Cette érosion résulte marginalement d’une pression accrue sur les massifs pour la production de bois énergie. Pour l’essentiel, elle résulte de rétroactions climatiques : sécheresses et vagues de chaleurs freinant la croissance des arbres, remontée des invasifs augmentant leur mortalité, intensification des évènements extrêmes (tempêtes, incendies).

Protéger le puits de carbone forestier est une tâche de longue haleine car elle implique d’adapter la composition des massifs aux conditions climatiques de demain. La résilience des forêts passe généralement par un moindre recours aux exploitations en monoculture à rendements rapides, par la plantation d’essences diversifiées et résistantes aux stress climatiques et par une attention accrue portée aux cycles de l’eau.

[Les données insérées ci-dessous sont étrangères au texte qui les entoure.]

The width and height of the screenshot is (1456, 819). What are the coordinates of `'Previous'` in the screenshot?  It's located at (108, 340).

Le réchauffement climatique et la « rareté de l’eau »

Le réchauffement planétaire perturbe le fonctionnement des sociétés via ses impacts sur le cycle de l’eau. Le dispositif européen mis en place depuis la directive cadre sur la gestion de l’eau adoptée en 2000, complétée par des textes plus ciblés comme ceux sur les nitrates ou les normes de qualité environnementale, ne prennent pas la mesure de ces impacts. Comme pour l’agriculture et la forêt, les enjeux climat et biodiversité vont impliquer de repenser ces dispositifs sectoriels.

Une difficulté est que les acteurs ont souvent une représentation erronée de ces impacts : le réchauffement accroîtrait la rareté de l’eau. Sa prise en compte consisterait donc à renforcer les régulations existantes luttant contre les gaspillages et promouvant la sobriété. La réalité est bien plus complexe. Le réchauffement n’accroît en aucune façon la rareté de l’eau. Il intensifie au contraire son cycle en accroissant le volume globale des précipitations tout en perturbant sa distribution dans l’espace et dans le temps.

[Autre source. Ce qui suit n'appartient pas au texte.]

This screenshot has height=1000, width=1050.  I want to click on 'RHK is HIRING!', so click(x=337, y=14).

Au sein de l’Union européenne, cela ne se traduit pas des impacts très contrastés. Dans les zones méridionales, les stress hydriques et les épisodes de précipitations intenses dévastatrices vont se multiplier ; dans les zones septentrionales, le volume global des précipitations va augmenter ainsi que leur irrégularité. La politique de l’eau va devoir s’adapter aux multiples changements de la cartographie des risques dont tous ne peuvent être anticipés avec certitude.

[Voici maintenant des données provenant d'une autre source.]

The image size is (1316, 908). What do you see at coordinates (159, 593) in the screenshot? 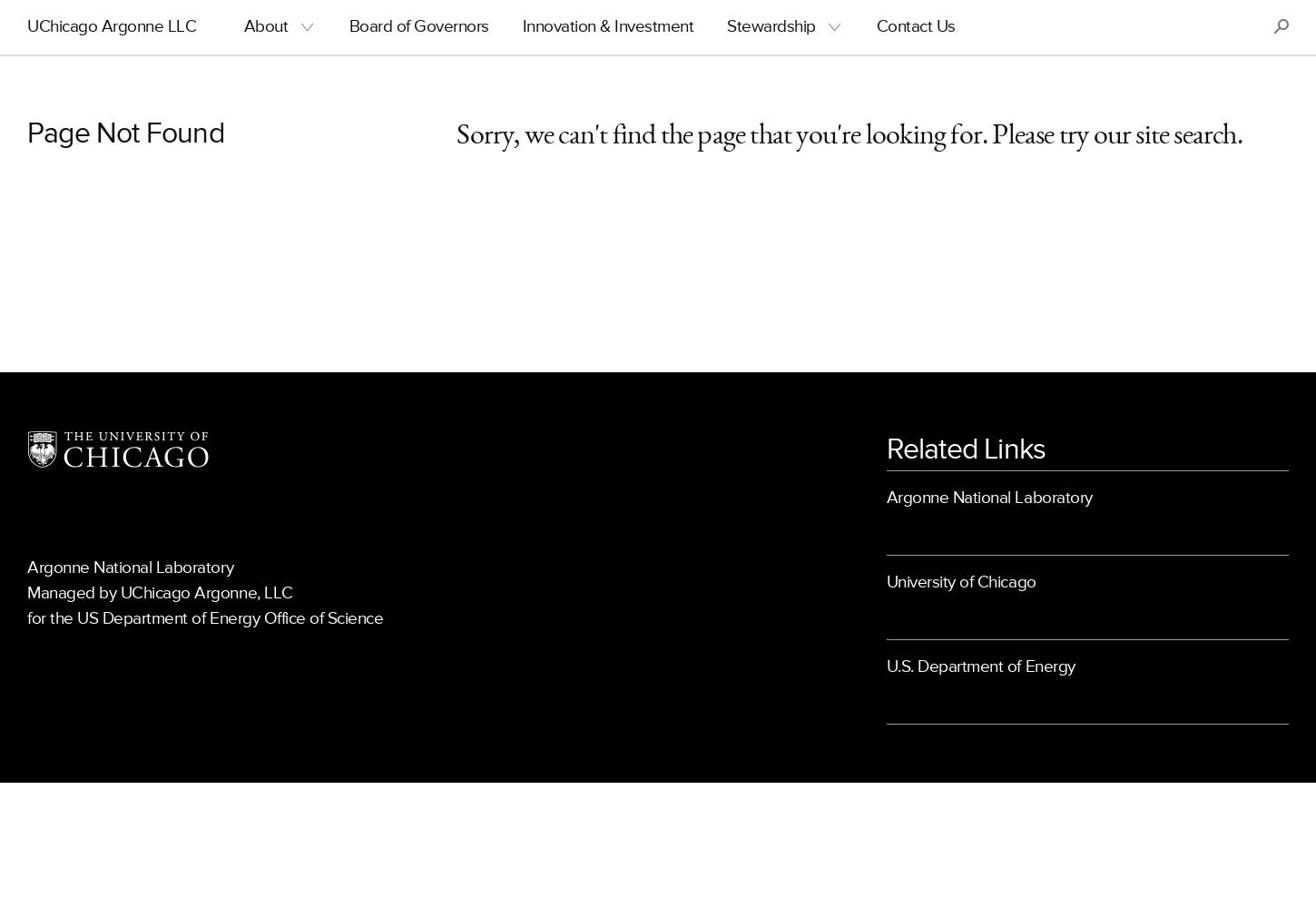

Les nouveaux défis de la politique de l’eau révèlent bien les interdépendances entre les approches sectorielles et les enjeux globaux climat-biodiversité. Les stratégies gagnantes seront celles utilisant positivement ces interdépendances. Par exemple, le stockage de l’eau dans les sols agricoles grâce à l’agroécologie permet de lutter contre les risques de déficit hydrique et de stocker du carbone dans les sols. Pratiquée sur les bassins versants, l’agroécologie limite les risques de crue et contribue à la purification de l’eau douce en évitant de coûteux investissements à l’aval.